::: MATERIAL PROVIDED

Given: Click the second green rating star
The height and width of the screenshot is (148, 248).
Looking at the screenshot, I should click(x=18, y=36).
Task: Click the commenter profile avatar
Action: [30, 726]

::::::

TASK TO CARRY OUT
Lines from the one containing "The height and" through the last line of the data above are the only output wanted; restate them exactly.

WRITTEN SOLUTION
The height and width of the screenshot is (148, 248).
Looking at the screenshot, I should click(x=18, y=36).
Task: Click the commenter profile avatar
Action: [30, 726]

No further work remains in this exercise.